Antitrust law regulates the consolidation and abuse of economic power. One of its core tasks is to ensure that market success is not rigged in favor of undeserving winners against excluded competitors at consumers’ and workers’ expense. But for their entire enforcement and doctrinal history, antitrust regulators and courts have built a legal infrastructure that assesses the exercise of economic power and its adverse effects as if that power and its effects were “color blind.” In fact, corporate concentration, firm dominance, and anticompetitive conduct not only contribute to structural racism, but the very tools regulators use to combat those harms can reinforce racial inequality and disparately impact people of color.

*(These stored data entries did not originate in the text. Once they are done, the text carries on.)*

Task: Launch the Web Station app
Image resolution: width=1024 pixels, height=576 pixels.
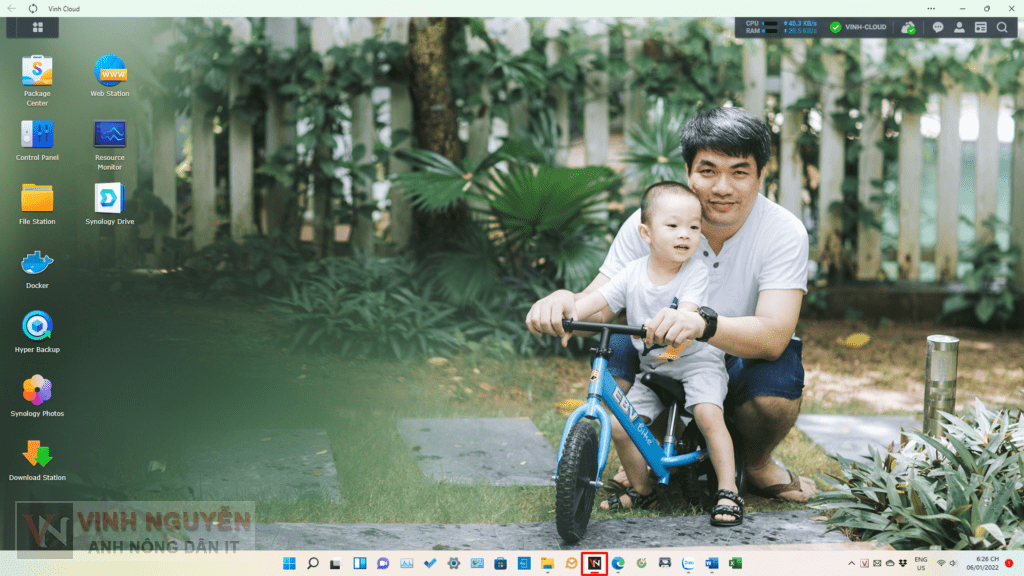Action: click(x=110, y=72)
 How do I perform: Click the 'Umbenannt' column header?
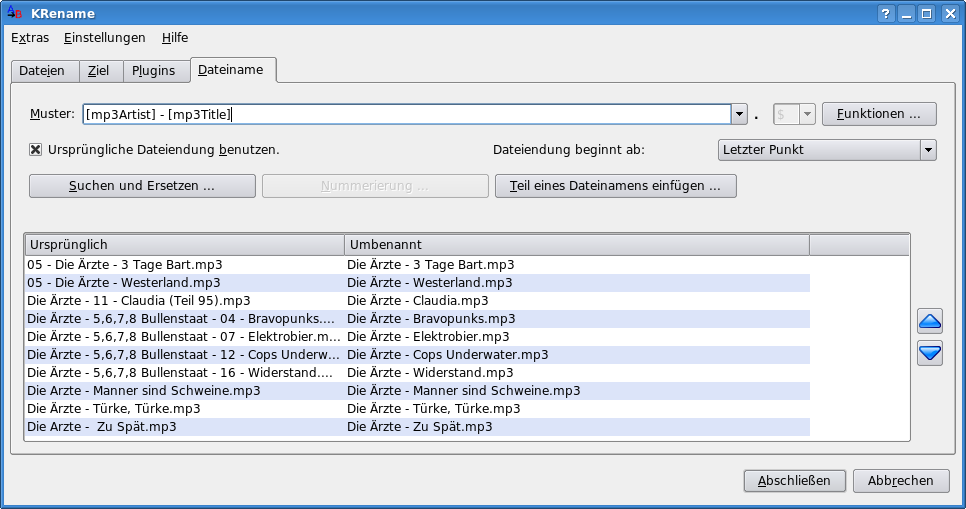point(576,245)
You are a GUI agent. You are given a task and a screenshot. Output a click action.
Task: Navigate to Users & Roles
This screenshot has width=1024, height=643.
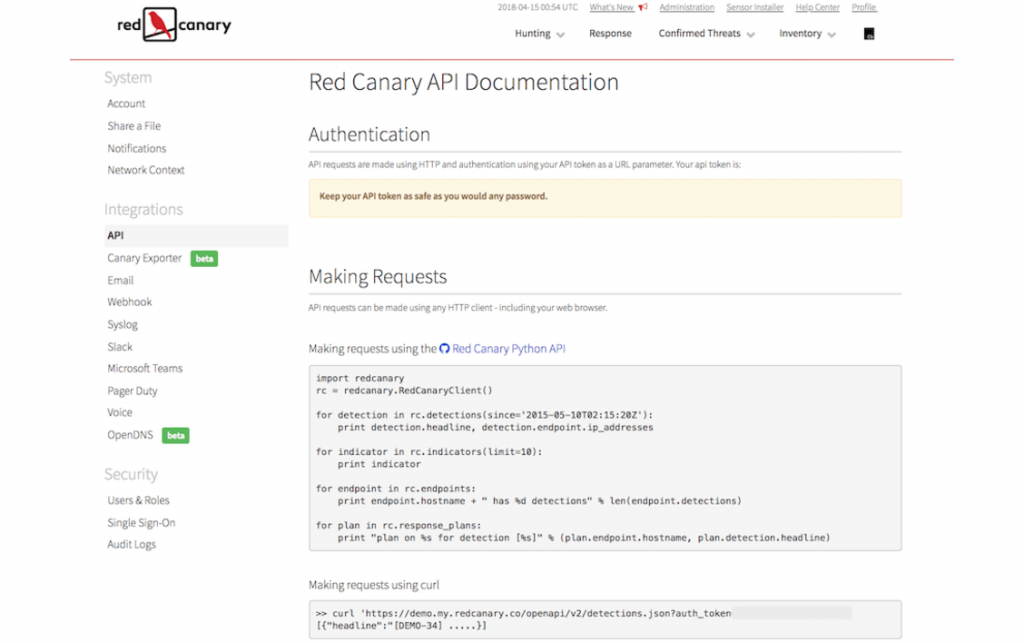click(x=138, y=500)
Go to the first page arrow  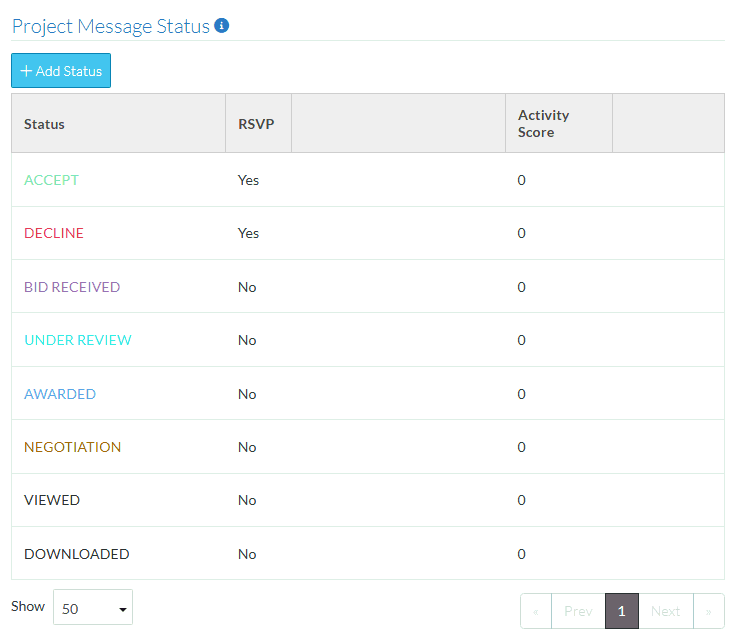coord(536,611)
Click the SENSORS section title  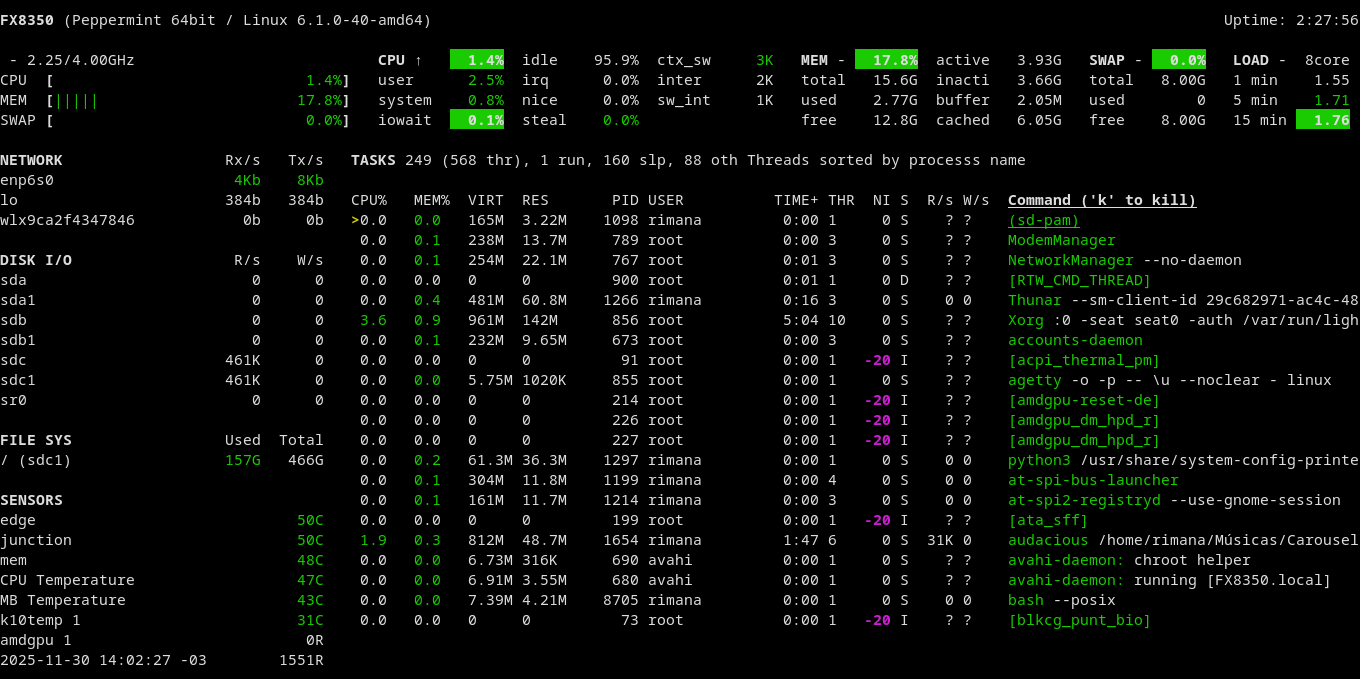point(31,500)
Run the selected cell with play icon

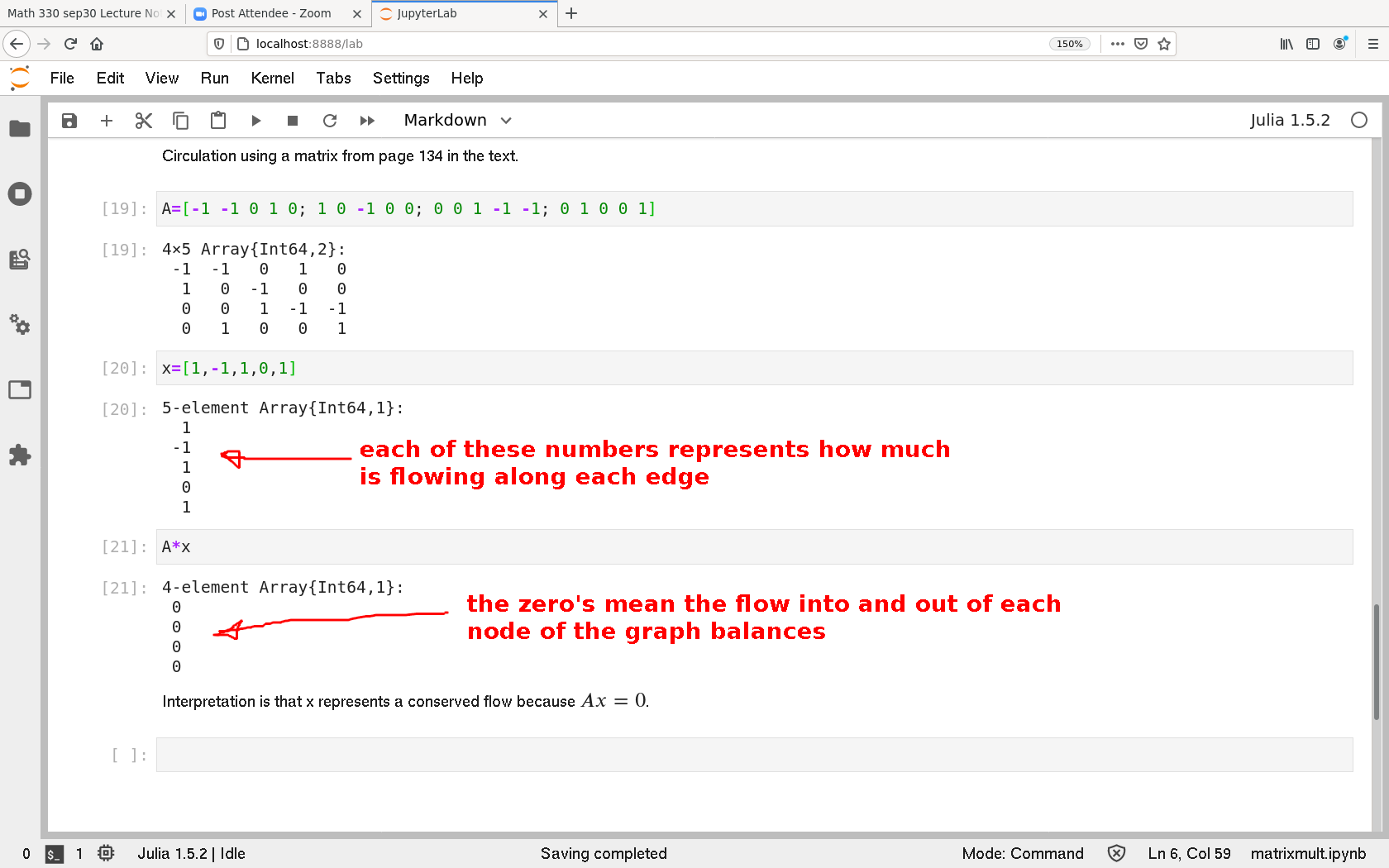tap(255, 121)
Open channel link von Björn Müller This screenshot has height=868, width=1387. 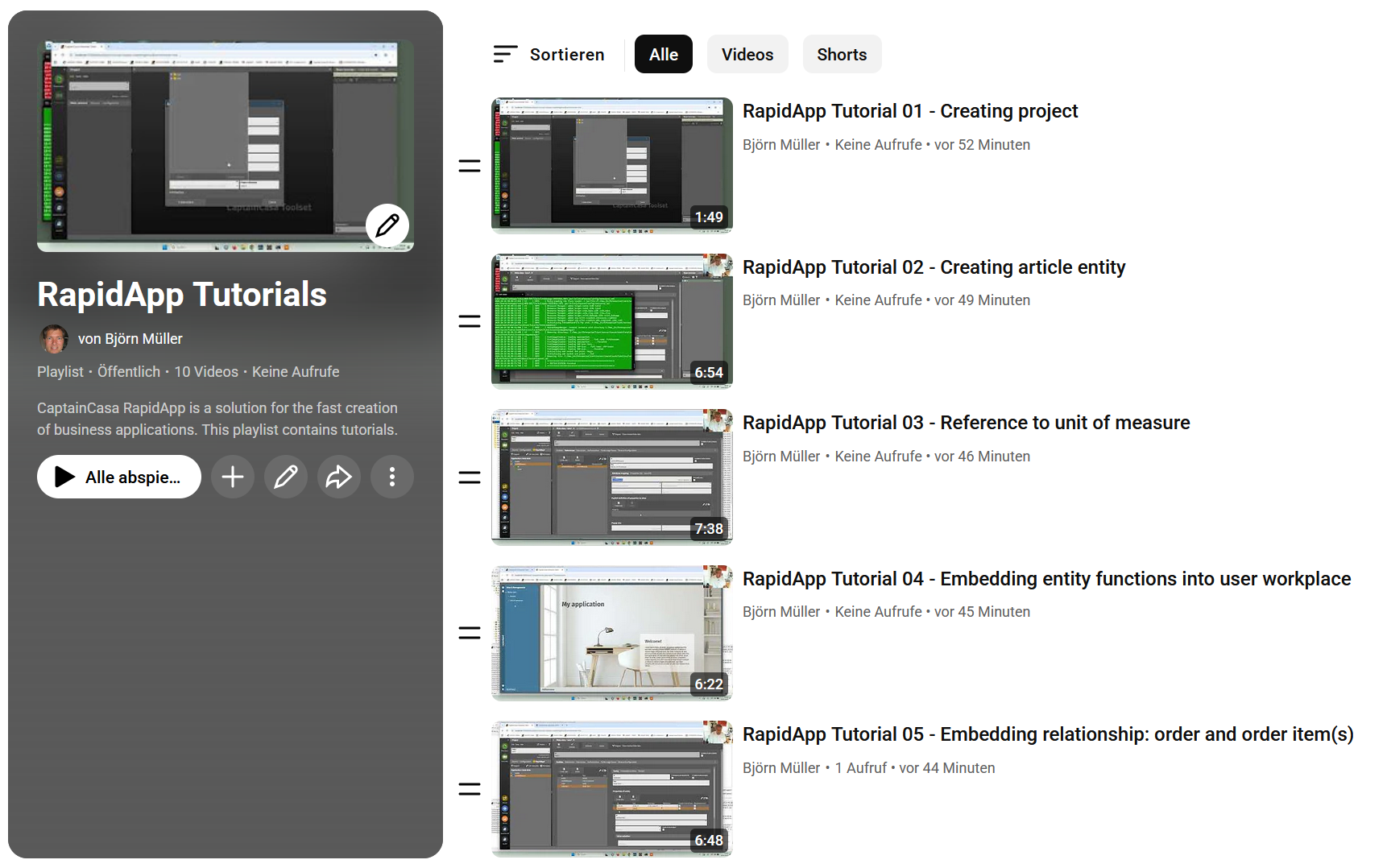click(130, 339)
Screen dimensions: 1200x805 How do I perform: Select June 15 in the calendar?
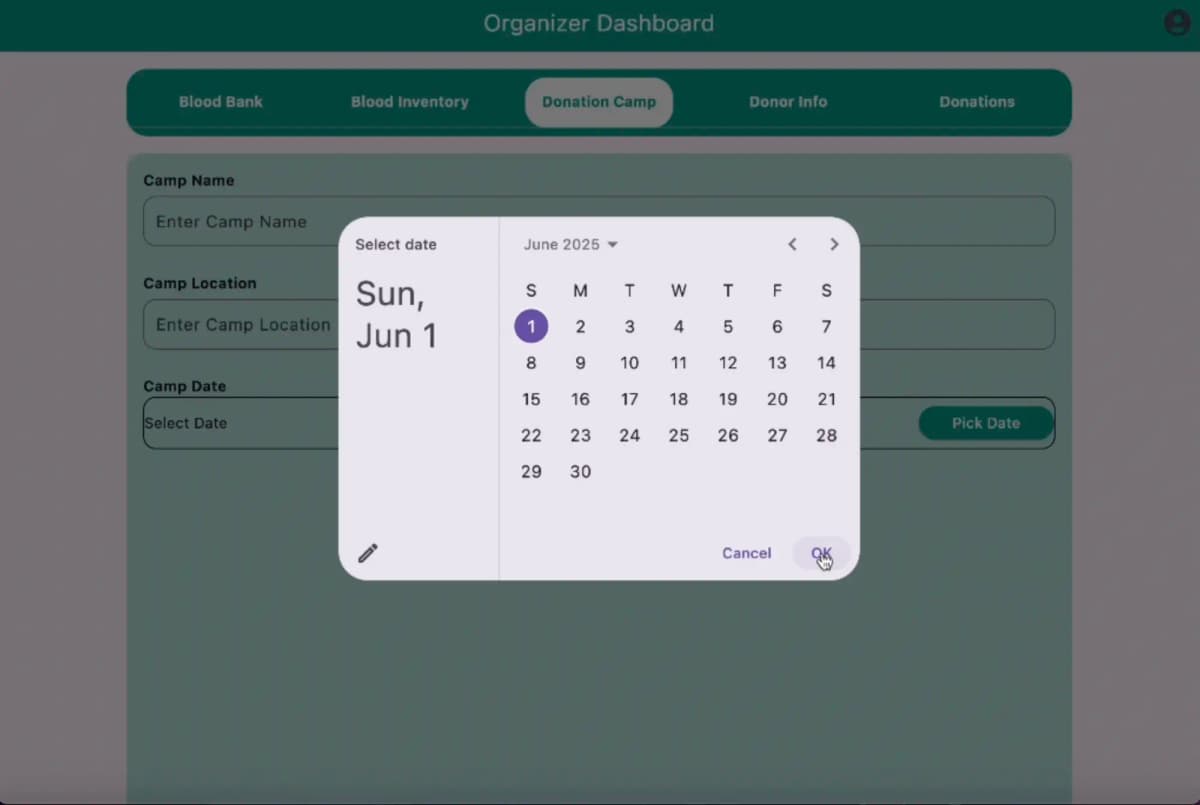point(531,399)
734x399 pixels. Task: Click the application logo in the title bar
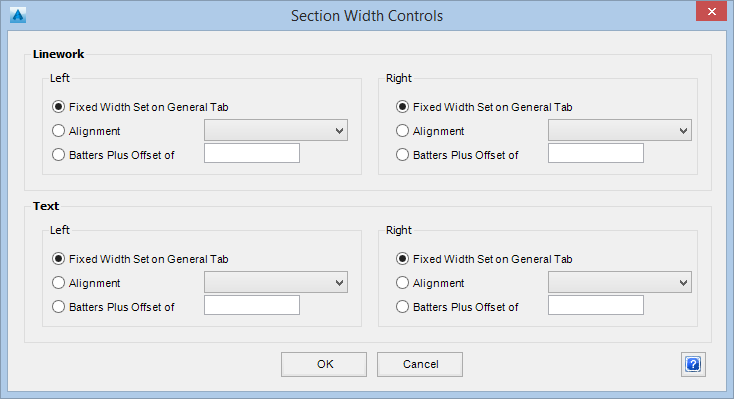18,15
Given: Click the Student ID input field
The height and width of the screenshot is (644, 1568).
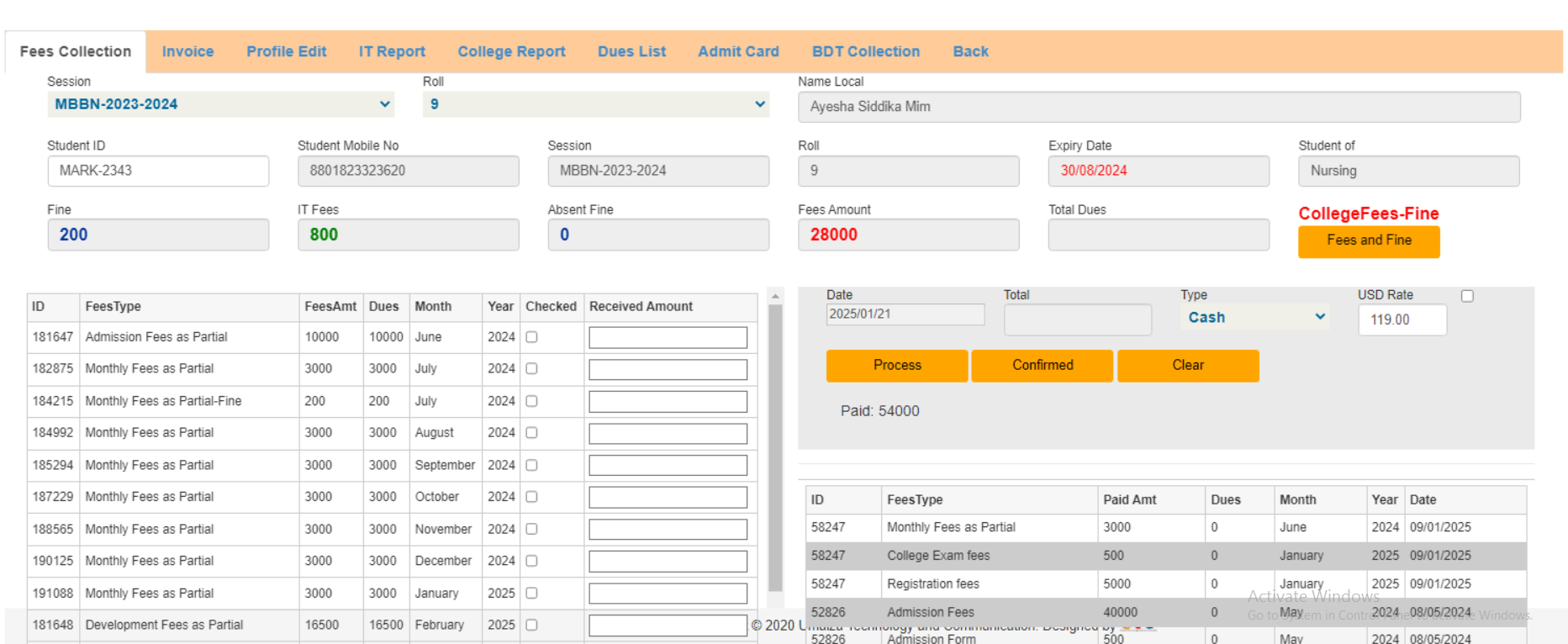Looking at the screenshot, I should click(x=158, y=171).
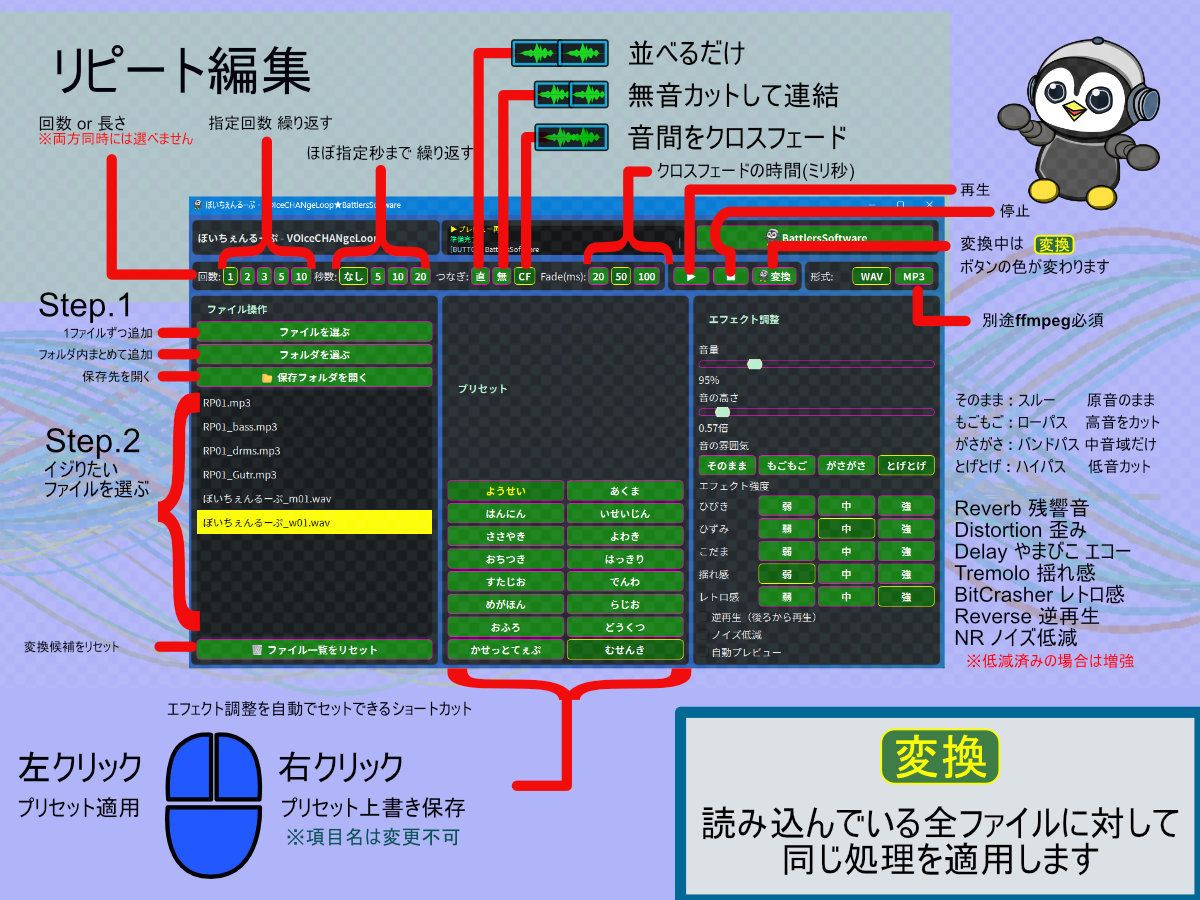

This Article is a framing project, providing a comprehensive overview of antitrust law’s relationship to racial inequality. Its goal is to identify the core problem areas and mechanisms by which antitrust has contributed to racial subordination in order to invite both a reckoning and suggestions for antiracist reforms. It first explains how firms’ dominance and anticompetitive conduct have rigged market access in ways that create and perpetuate racial inequality. It then situates a novel data set of antitrust cases addressing race since the passage of the Sherman Act within the broader antitrust canon to detail how antitrust enforcers’ and courts’ “color-blind” approach to competition concerns have not only ignored the realities of racial inequality but also reinforced them. Finally, it proposes a suite of reforms as first steps to integrating analysis of race into antitrust enforcement, from market definition and merger review analyses to assessments of the anticompetitive effects and procompetitive benefits of firm conduct.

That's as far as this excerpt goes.